-------- Source information

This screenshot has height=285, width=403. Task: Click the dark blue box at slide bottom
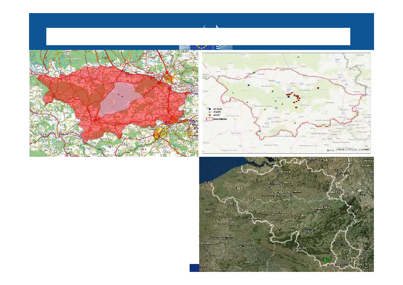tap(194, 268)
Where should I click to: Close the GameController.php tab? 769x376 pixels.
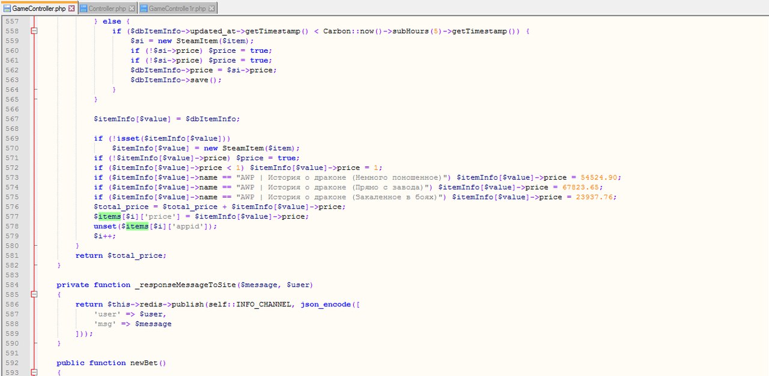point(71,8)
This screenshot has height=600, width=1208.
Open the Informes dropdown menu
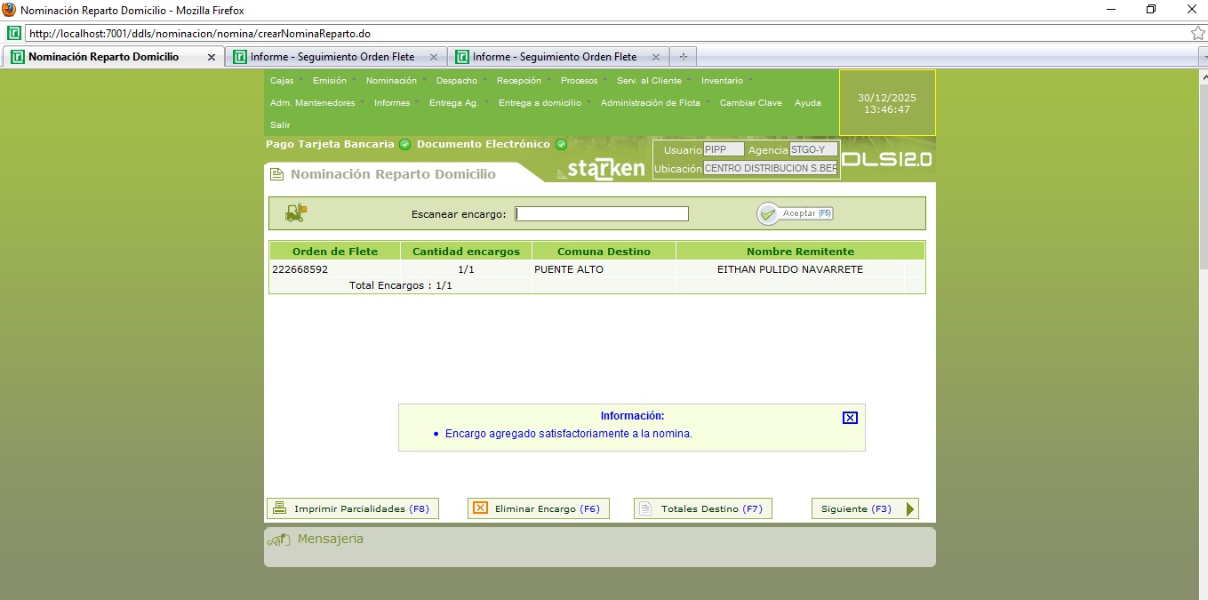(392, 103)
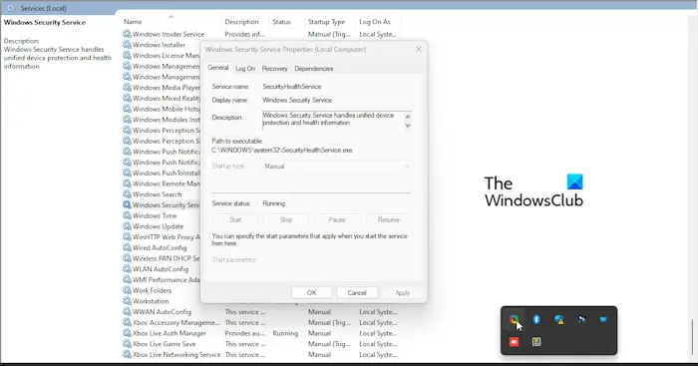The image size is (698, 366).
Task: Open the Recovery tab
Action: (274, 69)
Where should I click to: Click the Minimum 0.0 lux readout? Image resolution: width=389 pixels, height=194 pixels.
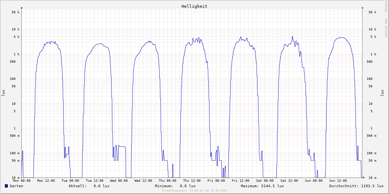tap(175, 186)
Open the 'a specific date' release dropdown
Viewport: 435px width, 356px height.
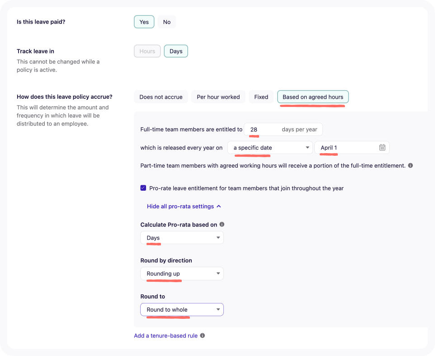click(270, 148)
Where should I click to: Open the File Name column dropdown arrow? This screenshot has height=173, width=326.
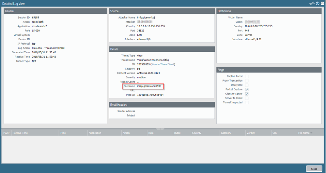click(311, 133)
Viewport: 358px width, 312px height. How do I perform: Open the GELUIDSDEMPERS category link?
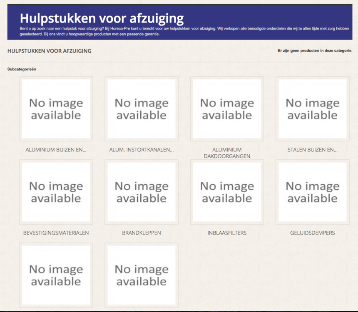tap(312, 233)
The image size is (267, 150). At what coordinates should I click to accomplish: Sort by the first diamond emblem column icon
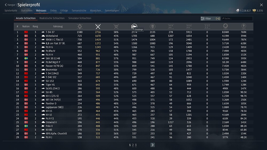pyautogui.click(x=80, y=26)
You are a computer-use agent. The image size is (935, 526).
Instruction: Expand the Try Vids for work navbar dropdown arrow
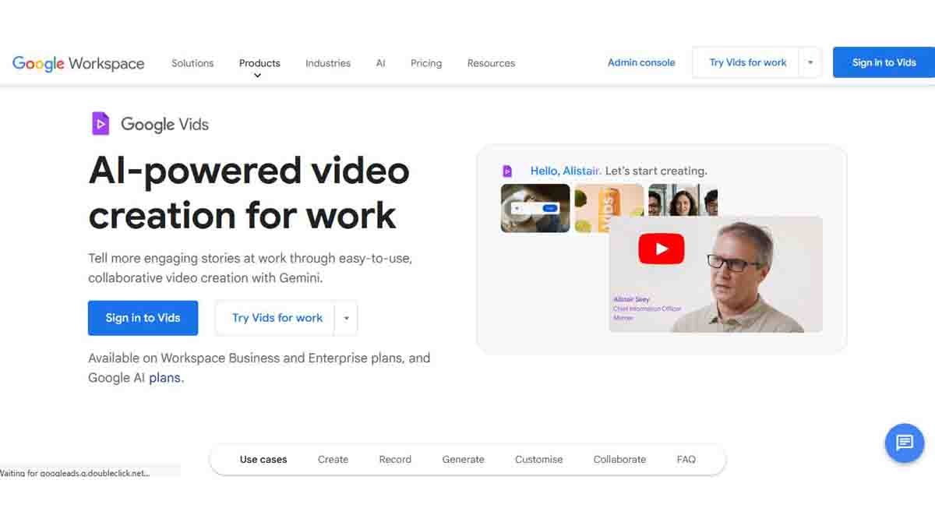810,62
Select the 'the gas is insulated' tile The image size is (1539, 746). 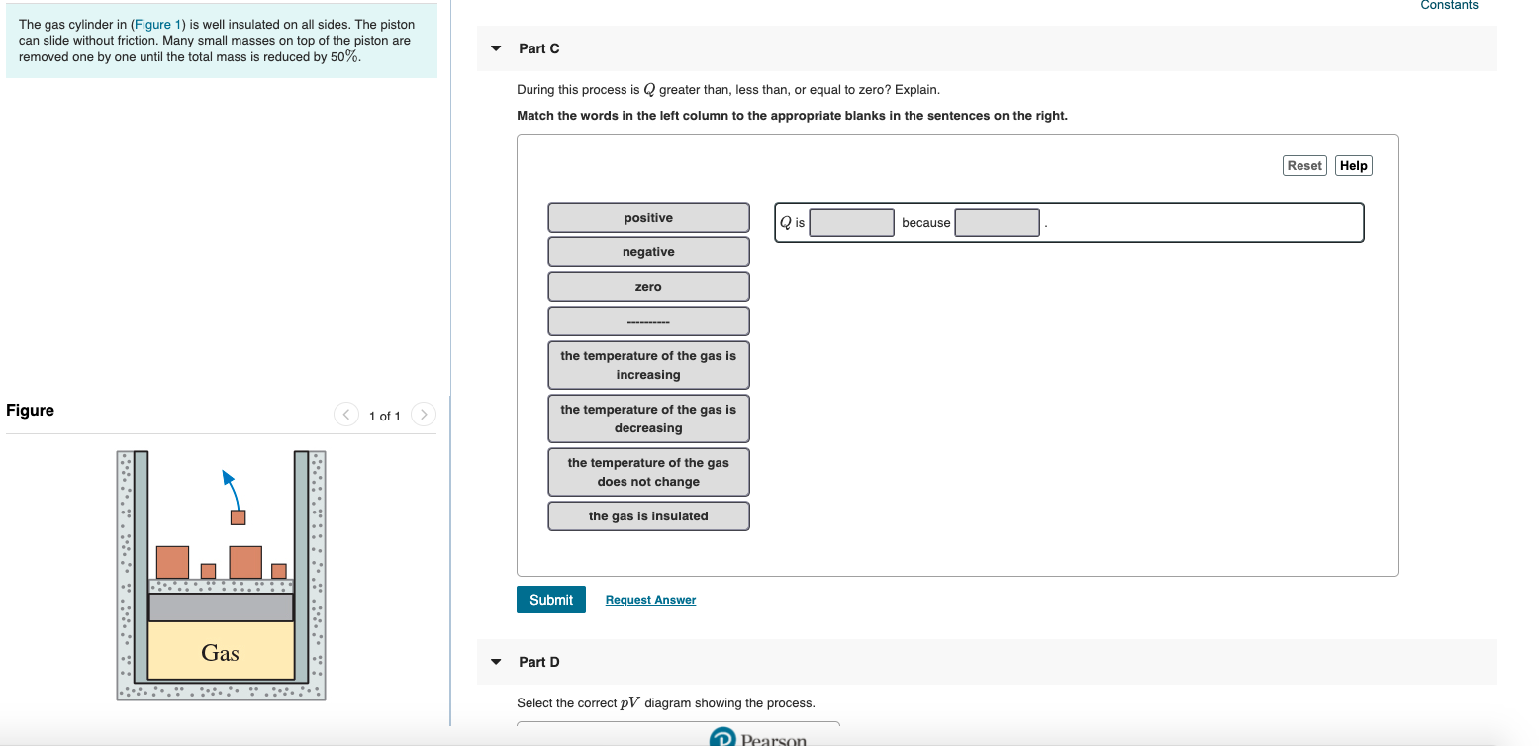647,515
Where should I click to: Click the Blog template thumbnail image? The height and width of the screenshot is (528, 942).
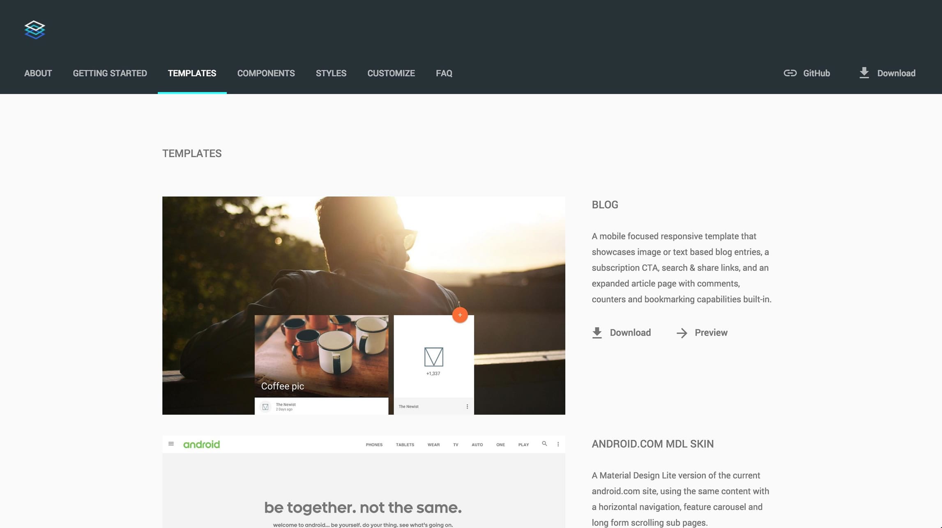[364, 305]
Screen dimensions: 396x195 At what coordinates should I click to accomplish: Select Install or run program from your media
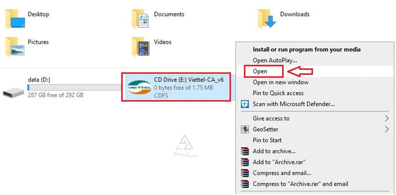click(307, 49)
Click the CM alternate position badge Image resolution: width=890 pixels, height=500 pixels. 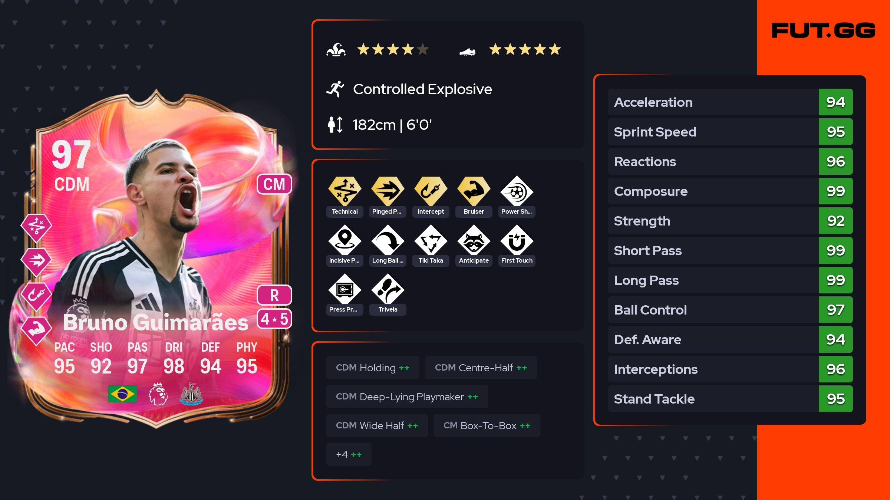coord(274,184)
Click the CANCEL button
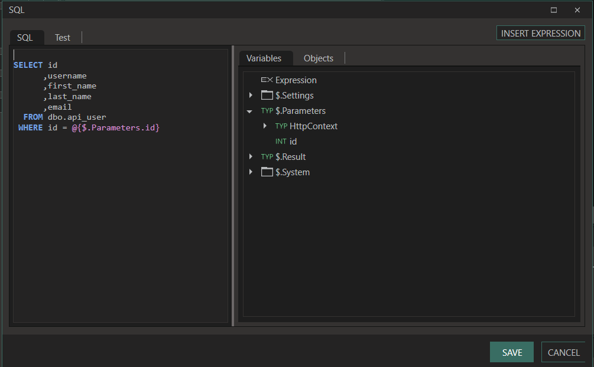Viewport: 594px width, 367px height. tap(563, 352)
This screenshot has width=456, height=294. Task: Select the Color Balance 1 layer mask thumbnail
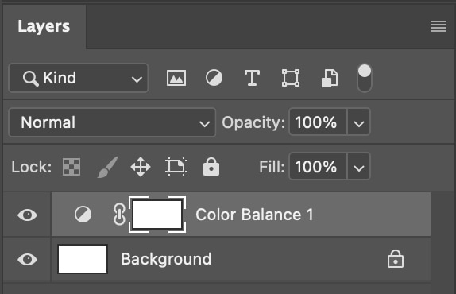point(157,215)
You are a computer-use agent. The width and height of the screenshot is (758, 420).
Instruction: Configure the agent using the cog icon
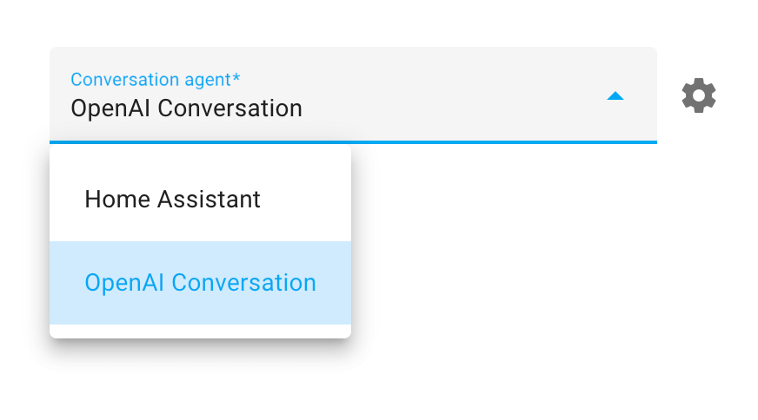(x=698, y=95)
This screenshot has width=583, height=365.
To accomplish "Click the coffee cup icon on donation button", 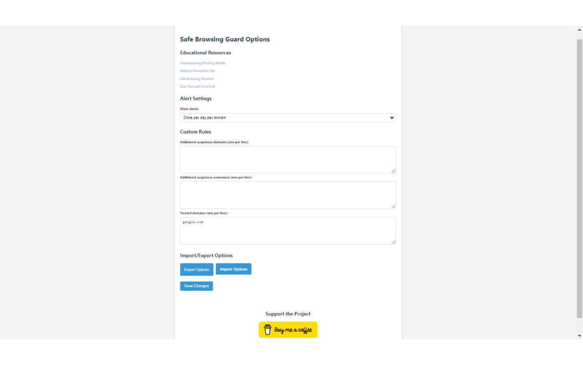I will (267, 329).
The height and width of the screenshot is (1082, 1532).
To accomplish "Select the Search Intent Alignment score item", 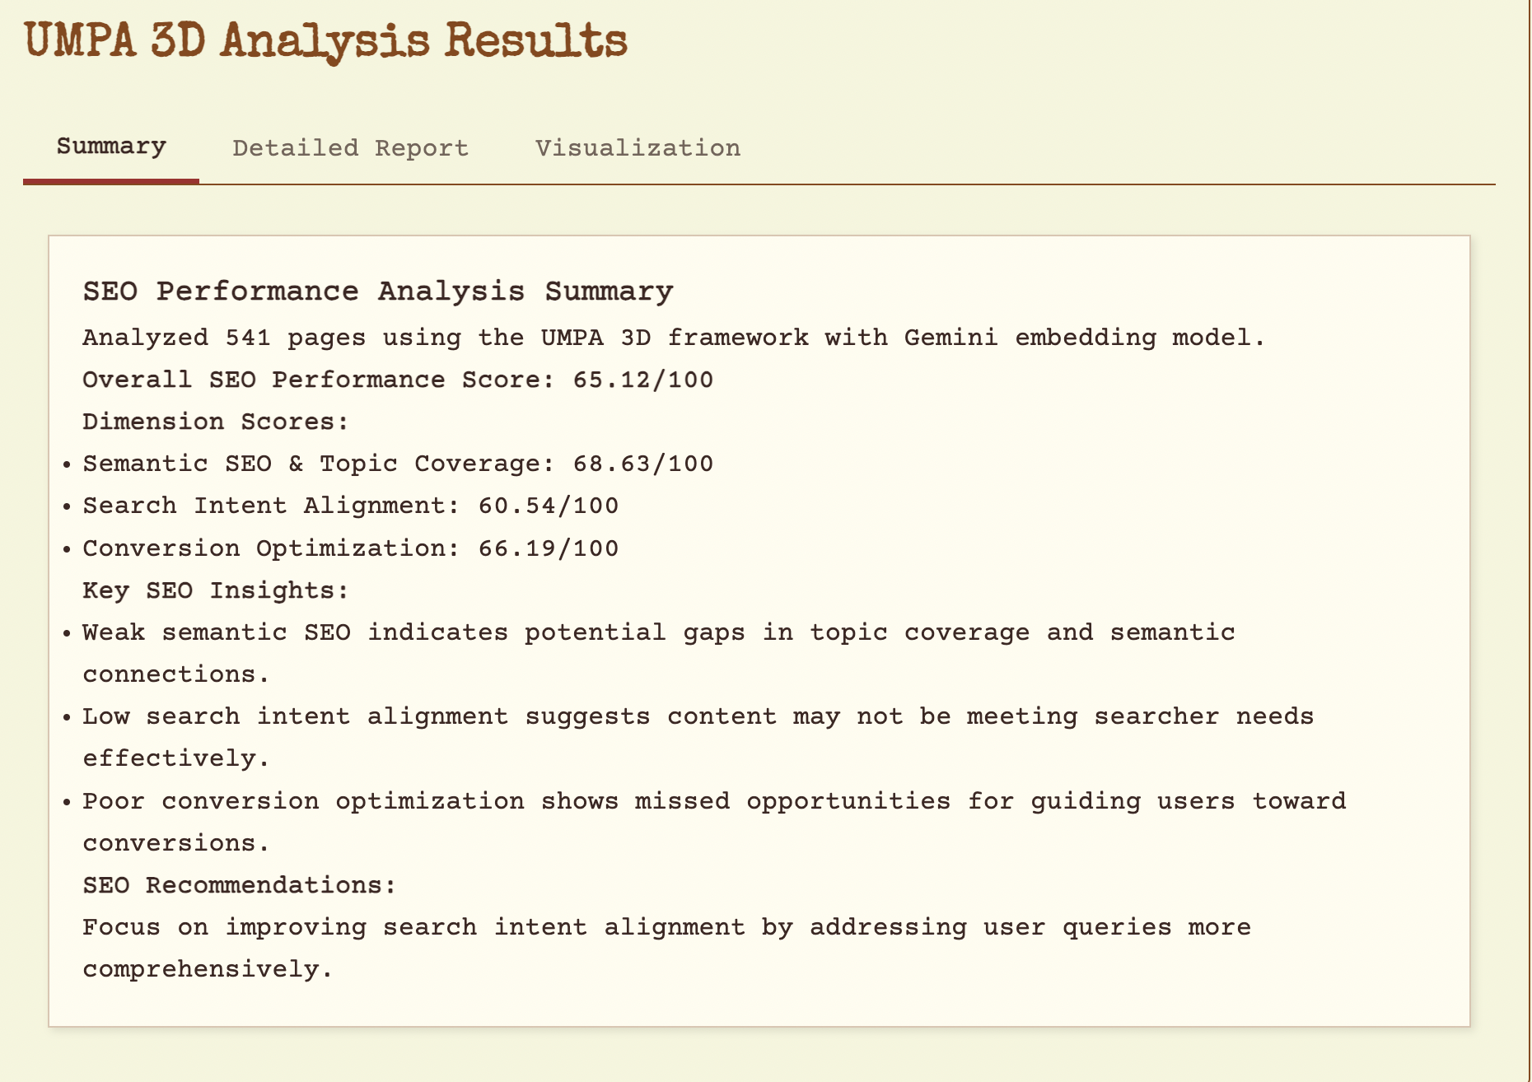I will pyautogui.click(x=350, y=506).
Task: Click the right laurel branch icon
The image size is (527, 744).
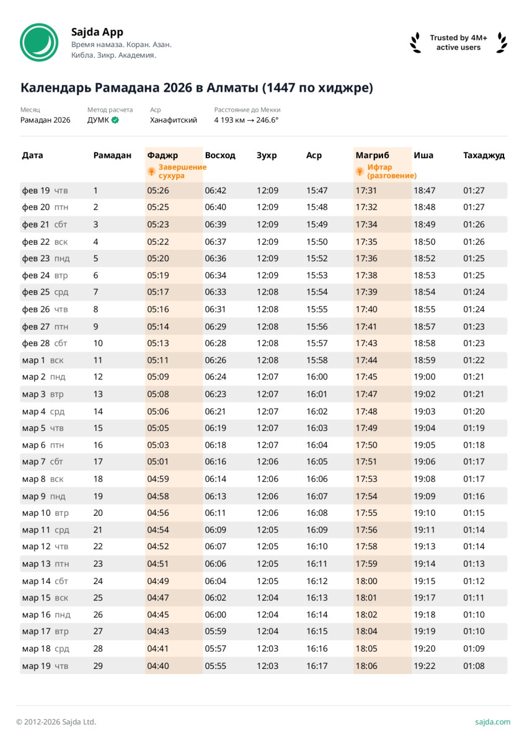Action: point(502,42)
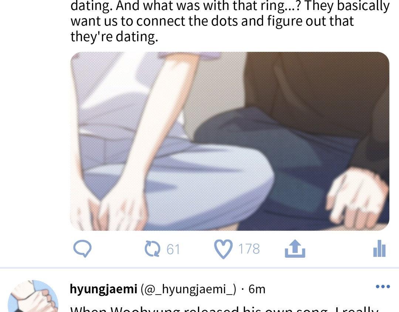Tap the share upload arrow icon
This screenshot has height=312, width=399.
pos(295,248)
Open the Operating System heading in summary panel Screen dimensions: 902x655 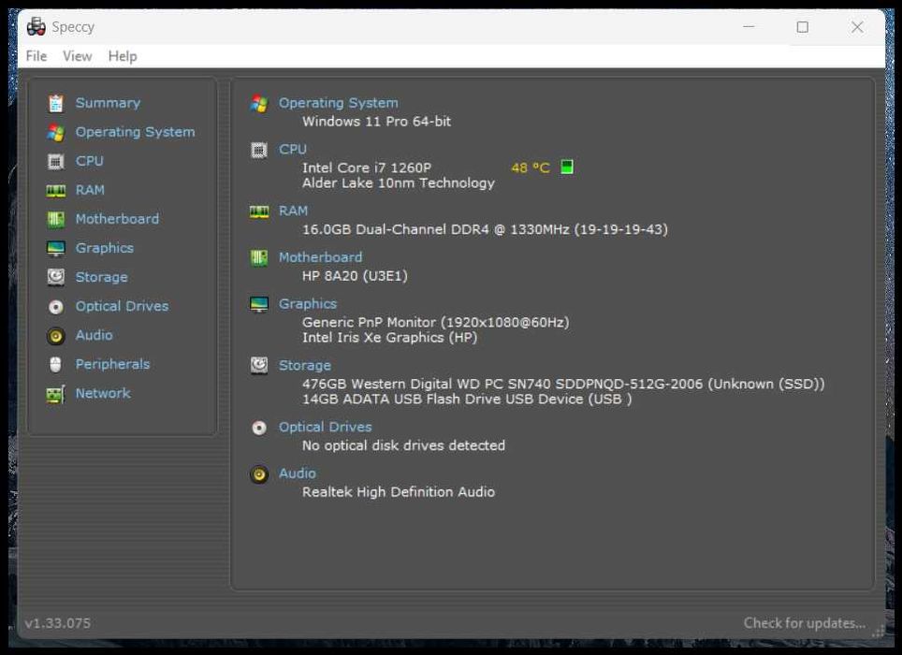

----------------

# Problem statement
If a line in the material above contains the word "computer", copy it.

# Result
You are a computer-use agent. The image size is (935, 526).
You are a computer-use agent. The width and height of the screenshot is (758, 420).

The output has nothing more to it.